The sharing community is a fancy term for what you and I used to call “borrowing”.  If you need a rake and don’t have one and your neighbor has a rake, but isn’t using it, then you would borrow it to use while he is not using it.  It works out well because you get an economic benefit from not having to buy a rake, the rake is more fully utilized (in economic terms, the full utilization of an asset is nirvana), and, in theory, your neighbor benefits from the fact that you will allow him to borrow some under utilized asset of yours in the future.  This non-monetary system of borrowing is similar to a barter system of trade where you trade goods and services for other goods and services.  The key here is that to make this system, work you have to know who your are borrowing from and who the borrower is.  You don’t want to loan your rake to someone who will steal or break it because that will destroy the virtuous economic cycle.

To this philosophy, let’s add money and technology.  Putting money into the mix means that I don’t have to worry about reciprocity.  Instead of my expectation to loan you something in the future if I borrow your rake, I can now pay you the economic value of my partial utilization of your rake.  Once I’ve used it and paid you there is not a future social contract.

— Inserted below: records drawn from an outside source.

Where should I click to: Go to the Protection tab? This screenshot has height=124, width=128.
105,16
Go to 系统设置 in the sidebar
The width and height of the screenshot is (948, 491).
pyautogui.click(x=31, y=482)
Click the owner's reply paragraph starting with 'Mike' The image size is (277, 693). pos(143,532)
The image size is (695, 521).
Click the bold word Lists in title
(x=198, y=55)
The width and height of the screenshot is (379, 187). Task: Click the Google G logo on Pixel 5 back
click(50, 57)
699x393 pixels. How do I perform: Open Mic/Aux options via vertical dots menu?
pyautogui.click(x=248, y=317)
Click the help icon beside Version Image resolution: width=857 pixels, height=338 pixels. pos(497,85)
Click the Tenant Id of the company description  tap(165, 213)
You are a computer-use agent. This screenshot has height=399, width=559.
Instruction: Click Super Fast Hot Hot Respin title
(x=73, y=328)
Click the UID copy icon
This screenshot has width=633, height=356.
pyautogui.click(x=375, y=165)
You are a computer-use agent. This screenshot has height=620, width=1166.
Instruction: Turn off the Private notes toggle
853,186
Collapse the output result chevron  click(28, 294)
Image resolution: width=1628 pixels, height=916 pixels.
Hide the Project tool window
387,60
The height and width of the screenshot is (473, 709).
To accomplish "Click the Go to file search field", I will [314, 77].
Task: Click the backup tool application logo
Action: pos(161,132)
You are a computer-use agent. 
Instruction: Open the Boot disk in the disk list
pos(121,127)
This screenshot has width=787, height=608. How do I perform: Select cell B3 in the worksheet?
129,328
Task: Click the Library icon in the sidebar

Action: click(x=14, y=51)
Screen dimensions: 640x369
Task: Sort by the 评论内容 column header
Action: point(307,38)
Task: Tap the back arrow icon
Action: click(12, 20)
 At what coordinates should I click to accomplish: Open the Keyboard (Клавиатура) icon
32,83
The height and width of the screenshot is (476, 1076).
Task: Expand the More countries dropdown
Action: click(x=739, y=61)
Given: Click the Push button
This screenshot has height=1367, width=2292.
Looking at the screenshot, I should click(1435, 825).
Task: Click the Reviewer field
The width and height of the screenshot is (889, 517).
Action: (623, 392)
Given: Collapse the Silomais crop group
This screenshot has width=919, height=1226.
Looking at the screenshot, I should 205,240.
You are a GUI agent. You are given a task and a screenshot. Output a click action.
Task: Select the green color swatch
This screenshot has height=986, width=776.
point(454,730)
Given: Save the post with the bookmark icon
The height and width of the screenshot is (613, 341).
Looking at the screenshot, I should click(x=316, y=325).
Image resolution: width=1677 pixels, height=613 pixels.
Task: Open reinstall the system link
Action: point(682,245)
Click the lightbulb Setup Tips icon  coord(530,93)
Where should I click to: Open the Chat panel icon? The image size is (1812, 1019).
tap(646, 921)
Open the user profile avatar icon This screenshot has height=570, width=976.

Technology allows me to know everyone in the world who has a rake that I can use.  It also allows me to know whether you have stolen someone’s rake in the past and whether I want to let you borrow my rake.

Businesses like Homeaway and Airbnb which utilizes houses and apartments, and Uber and Getaround, which does the same for cars, are some of the companies that have harnessed technology and money to create a sharing community that allows people who want to get economic value for their under utilized assets (lending) from people who only want to pay for the limited utilization of the asset (borrowing).

Big deal, you say.  Economic utilization has been around for years with car rental companies and hotel chains.  The difference in this model is that it is a peer to peer interaction.  Individuals are dealing with other individuals and, because of the personal nature of what you are renting/borrowing (someone’s house or car), the owner is in direct contact with the borrower.  You have to pick up the key to the house or car from the owner and, because of the technology, it throws strangers together in a person to person transaction that is economically more intimate that the typical retail transaction.

Technology is creating the “village” that allows the sharing of value amongst ourselves.  We are no longer isolated from face to face encounters but are required to create relationships, however temporary, in the name of economics.

I’m not saying that this is the beginning of a new age of man.  But I do think that this is an interesting business model that has more social ramifications than most.

Does anyone have a rake I can borrow?